Improving Extractive Multi-Document Text Summarization Through Multi-Objective Optimization


Multi-document summarization is an optimization problem demanding optimization of more than one objective function simultaneously. The proposed work regards balancing of the two significant objectives: content coverage and diversity when generating summaries from a collection of text documents. Any automatic text summarization system has the challenge of producing high quality summary. Despite the existing efforts on designing and evaluating the performance of many text summarization techniques, their formulations lack the introduction of any model that can give an explicit representation of – coverage and diversity – the two contradictory semantics of any summary. In this work, the design of generic text summarization model based on sentence extraction is redirected into more semantic measure reflecting individually both content coverage and content diversity as two explicit optimization models. The problem is defined by projecting the first criterion, i.e. content coverage in the light of text similarity. The proposed model hypothesizes a possible decomposition of text similarity into three different levels of optimization formula. First, aspire to global optimization, the candidate summary should cover the summary of the document collection. Then, to attain, less global optimization, the sentences of the candidate summary should cover the summary of the document collection. The third level of optimization is content with local optimization, where the difference between the magnitude of terms covered by the candidate summary and those of the document collection should be small.

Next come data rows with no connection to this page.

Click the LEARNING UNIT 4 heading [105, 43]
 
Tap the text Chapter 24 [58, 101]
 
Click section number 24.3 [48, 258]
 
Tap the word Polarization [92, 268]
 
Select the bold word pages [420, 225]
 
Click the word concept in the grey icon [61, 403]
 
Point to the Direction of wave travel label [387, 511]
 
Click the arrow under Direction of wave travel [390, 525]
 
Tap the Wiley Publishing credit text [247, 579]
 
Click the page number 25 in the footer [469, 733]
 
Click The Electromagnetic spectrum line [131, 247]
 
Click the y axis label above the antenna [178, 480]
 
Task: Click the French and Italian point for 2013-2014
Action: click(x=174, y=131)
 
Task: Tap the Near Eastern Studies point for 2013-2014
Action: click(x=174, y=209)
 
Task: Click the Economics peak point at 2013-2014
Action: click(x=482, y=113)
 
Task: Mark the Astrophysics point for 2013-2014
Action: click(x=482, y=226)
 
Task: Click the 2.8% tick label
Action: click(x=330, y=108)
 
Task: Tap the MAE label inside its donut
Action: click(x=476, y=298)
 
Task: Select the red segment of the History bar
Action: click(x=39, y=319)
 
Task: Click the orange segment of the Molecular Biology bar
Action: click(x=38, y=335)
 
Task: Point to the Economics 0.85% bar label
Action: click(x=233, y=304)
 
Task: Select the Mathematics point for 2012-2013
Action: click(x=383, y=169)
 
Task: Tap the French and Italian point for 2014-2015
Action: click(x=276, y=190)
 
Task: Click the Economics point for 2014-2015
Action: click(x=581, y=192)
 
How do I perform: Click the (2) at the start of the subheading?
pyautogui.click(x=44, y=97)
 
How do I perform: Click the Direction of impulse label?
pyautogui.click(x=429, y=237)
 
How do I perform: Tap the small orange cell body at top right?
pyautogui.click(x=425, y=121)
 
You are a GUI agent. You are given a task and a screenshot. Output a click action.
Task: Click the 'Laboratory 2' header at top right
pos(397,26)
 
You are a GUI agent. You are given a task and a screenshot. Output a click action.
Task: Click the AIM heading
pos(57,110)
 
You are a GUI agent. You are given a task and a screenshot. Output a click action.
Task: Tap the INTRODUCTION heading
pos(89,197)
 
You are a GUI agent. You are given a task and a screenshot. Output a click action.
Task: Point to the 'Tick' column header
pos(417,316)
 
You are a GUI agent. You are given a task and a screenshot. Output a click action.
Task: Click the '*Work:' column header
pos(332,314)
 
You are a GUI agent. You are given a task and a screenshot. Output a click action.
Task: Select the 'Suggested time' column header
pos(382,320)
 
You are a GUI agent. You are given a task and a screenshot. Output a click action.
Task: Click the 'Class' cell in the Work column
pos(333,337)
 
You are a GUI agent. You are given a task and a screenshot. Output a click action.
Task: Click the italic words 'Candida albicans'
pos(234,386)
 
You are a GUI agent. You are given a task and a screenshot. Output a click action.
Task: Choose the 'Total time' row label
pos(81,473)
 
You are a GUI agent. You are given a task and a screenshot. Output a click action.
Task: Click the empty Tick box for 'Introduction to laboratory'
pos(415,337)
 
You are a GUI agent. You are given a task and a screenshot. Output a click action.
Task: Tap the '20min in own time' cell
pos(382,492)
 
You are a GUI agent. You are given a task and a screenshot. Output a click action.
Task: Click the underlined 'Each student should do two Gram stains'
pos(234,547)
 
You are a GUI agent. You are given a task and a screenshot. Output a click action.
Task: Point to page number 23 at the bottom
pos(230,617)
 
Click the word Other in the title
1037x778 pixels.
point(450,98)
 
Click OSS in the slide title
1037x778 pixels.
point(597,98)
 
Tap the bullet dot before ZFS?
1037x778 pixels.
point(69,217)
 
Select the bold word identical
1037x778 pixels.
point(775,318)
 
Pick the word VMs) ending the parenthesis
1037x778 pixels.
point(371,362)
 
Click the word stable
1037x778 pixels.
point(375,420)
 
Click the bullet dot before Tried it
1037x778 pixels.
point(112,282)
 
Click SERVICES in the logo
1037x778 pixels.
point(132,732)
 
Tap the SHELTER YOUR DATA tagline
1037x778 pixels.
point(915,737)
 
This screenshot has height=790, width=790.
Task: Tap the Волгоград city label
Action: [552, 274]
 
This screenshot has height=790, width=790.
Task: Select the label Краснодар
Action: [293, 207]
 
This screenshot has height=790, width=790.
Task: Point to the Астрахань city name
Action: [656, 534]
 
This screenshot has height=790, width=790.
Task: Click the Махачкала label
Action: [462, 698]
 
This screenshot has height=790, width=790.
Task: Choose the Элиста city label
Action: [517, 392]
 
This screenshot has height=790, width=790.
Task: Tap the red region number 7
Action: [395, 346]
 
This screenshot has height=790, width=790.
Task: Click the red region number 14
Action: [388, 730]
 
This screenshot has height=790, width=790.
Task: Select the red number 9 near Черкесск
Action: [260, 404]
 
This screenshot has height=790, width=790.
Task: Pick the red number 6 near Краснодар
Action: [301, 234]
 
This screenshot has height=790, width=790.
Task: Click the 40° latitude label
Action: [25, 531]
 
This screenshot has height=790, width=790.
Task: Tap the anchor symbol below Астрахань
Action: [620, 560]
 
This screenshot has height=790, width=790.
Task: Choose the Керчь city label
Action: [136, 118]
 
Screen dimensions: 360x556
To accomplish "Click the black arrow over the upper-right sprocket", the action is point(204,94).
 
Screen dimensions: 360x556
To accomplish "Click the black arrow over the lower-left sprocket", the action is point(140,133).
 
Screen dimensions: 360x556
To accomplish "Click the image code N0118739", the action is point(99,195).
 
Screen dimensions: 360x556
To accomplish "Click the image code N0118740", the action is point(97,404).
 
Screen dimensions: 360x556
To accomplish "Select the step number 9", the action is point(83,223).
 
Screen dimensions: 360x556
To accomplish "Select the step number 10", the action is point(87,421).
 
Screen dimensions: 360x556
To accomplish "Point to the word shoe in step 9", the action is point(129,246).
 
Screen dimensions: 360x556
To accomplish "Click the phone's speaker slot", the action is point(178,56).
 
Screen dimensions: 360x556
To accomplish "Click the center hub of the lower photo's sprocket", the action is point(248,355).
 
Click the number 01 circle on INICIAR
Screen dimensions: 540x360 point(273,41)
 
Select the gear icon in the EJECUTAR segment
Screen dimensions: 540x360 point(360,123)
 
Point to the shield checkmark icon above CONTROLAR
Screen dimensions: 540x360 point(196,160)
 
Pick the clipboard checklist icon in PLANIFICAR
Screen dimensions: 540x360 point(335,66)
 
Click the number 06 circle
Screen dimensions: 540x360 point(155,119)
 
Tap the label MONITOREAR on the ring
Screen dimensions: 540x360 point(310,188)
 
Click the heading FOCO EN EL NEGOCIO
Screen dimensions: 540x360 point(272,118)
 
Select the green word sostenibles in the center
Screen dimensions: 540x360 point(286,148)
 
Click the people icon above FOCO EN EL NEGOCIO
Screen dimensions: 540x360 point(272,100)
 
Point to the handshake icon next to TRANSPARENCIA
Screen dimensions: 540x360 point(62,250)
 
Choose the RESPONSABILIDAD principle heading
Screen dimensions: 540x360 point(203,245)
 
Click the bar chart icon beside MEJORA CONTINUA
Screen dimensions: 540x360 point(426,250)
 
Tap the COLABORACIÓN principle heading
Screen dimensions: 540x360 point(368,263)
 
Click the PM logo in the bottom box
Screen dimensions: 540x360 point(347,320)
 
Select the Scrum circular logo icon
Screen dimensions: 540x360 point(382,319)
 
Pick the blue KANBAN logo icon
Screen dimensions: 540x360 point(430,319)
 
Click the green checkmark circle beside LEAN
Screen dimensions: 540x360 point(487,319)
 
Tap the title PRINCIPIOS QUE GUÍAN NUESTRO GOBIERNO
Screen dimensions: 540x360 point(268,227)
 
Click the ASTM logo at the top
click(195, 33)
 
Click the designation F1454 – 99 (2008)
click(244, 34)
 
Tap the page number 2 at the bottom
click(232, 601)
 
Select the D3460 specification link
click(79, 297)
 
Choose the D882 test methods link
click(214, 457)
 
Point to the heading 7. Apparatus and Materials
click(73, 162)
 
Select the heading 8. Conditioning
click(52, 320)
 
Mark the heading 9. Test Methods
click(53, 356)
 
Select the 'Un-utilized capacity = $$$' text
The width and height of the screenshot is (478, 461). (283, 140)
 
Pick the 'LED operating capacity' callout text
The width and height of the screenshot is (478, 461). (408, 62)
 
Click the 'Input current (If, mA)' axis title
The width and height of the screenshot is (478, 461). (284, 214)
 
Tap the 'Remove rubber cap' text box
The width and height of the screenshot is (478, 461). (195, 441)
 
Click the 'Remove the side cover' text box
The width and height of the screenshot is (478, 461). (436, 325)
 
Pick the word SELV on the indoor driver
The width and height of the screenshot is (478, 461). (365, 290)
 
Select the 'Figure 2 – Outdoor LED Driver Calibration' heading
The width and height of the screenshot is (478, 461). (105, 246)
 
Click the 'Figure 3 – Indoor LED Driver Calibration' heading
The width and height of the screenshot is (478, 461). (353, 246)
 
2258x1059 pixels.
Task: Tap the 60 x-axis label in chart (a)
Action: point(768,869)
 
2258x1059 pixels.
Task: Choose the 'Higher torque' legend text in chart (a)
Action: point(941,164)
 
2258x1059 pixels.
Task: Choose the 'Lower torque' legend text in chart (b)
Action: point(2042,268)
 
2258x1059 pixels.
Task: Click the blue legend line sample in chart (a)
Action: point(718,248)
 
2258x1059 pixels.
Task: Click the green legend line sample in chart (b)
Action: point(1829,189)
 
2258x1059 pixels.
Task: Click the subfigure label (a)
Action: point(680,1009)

This coverage model is coupled with a proposed diversity model and defined as a Multi-Objective Optimization (MOO) problem. Moreover, heuristic perturbation and heuristic local repair operators have been proposed and injected into the adopted evolutionary algorithm to harness its strength. Assessment of the proposed model has been performed using document sets supplied by Document Understanding Conference 2002 (DUC2002) and a comparison has been made with other state-of-the-art methods. Metric used to measure performance of the proposed work is Recall-Oriented Understudy for Gisting Evaluation (ROUGE) toolkit. Results obtained support strong proof for the effectiveness and the significant performance awarded to the proposed MOO model over other state-of-the-art models.